What is required ▸ First find the line containing "Task: Click the info icon next to ОБМЕНЯТЬ" in the data, then set it down exactly along with every line after it, through the last.
Supplied material Start Marker
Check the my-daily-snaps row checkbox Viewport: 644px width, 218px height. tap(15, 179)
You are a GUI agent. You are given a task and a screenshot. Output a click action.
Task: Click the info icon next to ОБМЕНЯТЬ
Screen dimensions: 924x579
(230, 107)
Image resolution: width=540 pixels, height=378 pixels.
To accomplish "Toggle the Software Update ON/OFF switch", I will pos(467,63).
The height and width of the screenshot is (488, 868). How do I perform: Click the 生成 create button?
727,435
Supplied material End Marker
Reply ▸
Task: Click the info icon next to ОБМЕНЯТЬ
Screen dimensions: 924x579
(230, 107)
Image resolution: width=540 pixels, height=378 pixels.
To accomplish "Toggle the Software Update ON/OFF switch", I will pos(467,63).
The height and width of the screenshot is (488, 868). How do I perform: Click the 生成 create button?
727,435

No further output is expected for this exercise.